Last Updated 04 May 2018, 01:47 IST

The five militants, who were believed to be Chechens or Uzbeks, were travelling in a vehicle that was initially stopped at a police check post near the airport.

They refused to allow policemen to check the vehicle and fled the spot following which security forces chased the car and stopped it at another post manned by the paramilitary Frontier Corps in the suburb of Kharotabad.

The militants then opened fire. The security forces retaliated and gunned them down.
There were no casualties among the police and paramilitary forces, Quetta police chief Daud Ahmed Junejo told the media.

The vehicle was coming from the border town of Chaman to Quetta, other officials said.
Officials said all militants were wearing suicide vests and had grenades and bombs strapped to their bodies.

"We are investigating but so far it appears from documents found on them all five belonged to Chechnya," he said.

"We are trying to find what their intentions and target were but apparently they were out to commit a terrorist attack in the city," he said.

= = = =

§ Task prompt:
In the news report, copy the passage between "Last Updated 04" and "to their bodies.", inclusive, and swap each "vehicle" for "van". Rely only on the news report above.

§ The data:
= = = =

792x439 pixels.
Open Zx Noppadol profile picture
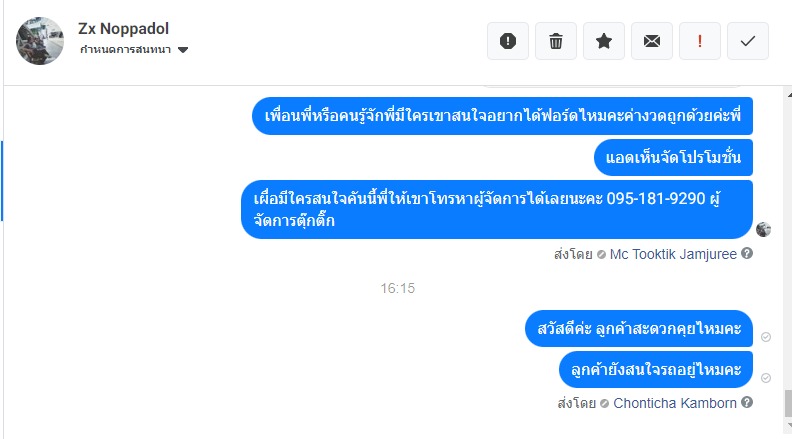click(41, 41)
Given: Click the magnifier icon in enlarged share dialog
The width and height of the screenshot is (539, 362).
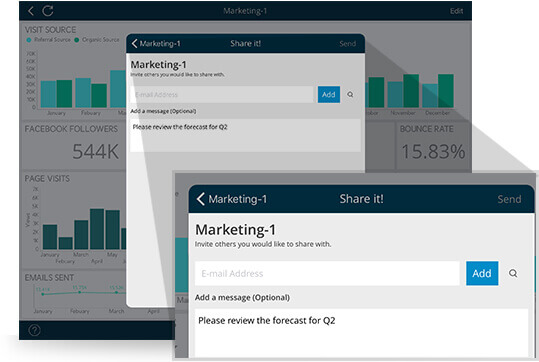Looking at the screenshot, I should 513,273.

= = = =

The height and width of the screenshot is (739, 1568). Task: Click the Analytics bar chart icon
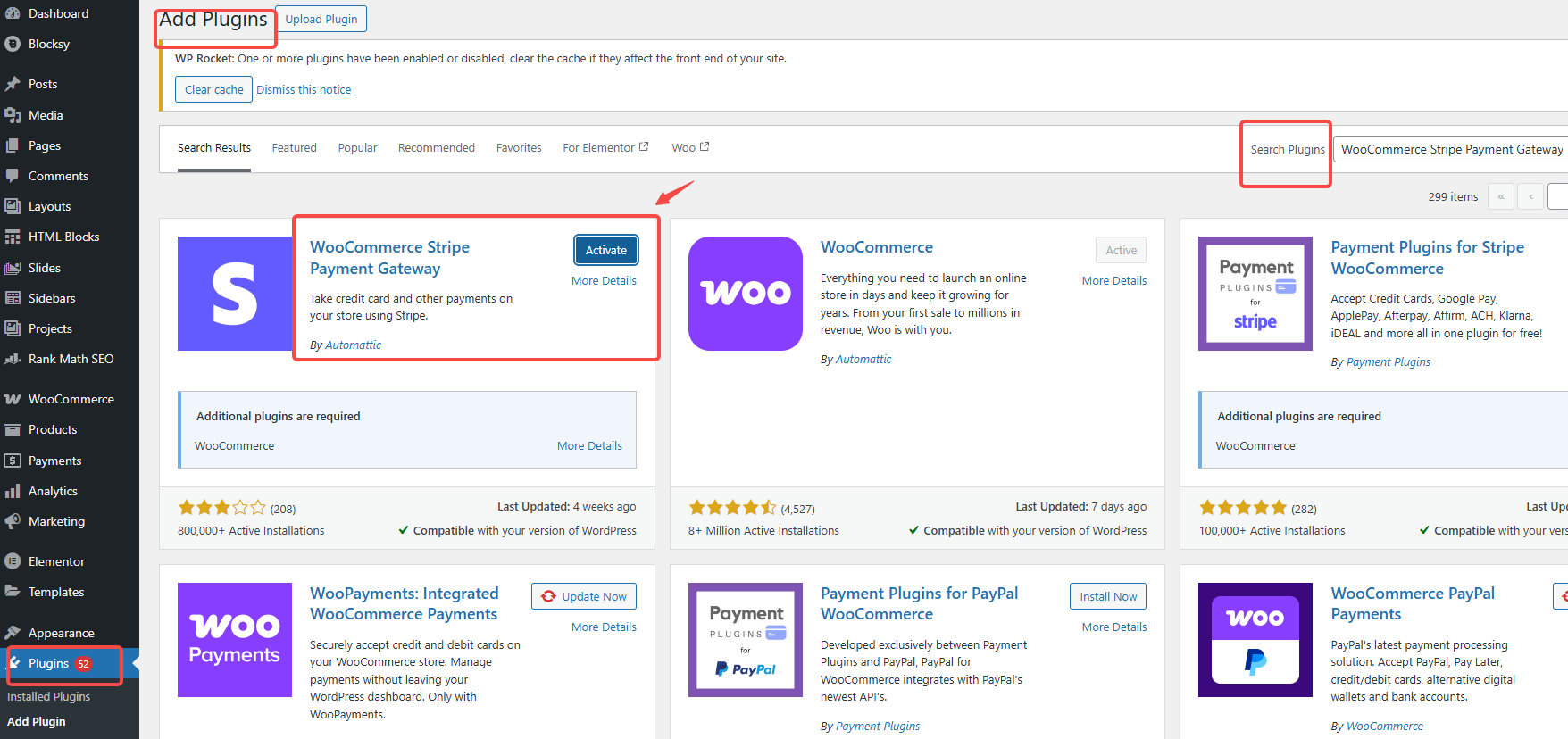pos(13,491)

= = = =

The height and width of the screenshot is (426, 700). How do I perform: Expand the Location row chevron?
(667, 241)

= = = =

§ Result below:
Last Updated 04 May 2018, 01:47 IST

The five militants, who were believed to be Chechens or Uzbeks, were travelling in a van that was initially stopped at a police check post near the airport.

They refused to allow policemen to check the van and fled the spot following which security forces chased the car and stopped it at another post manned by the paramilitary Frontier Corps in the suburb of Kharotabad.

The militants then opened fire. The security forces retaliated and gunned them down.
There were no casualties among the police and paramilitary forces, Quetta police chief Daud Ahmed Junejo told the media.

The van was coming from the border town of Chaman to Quetta, other officials said.
Officials said all militants were wearing suicide vests and had grenades and bombs strapped to their bodies.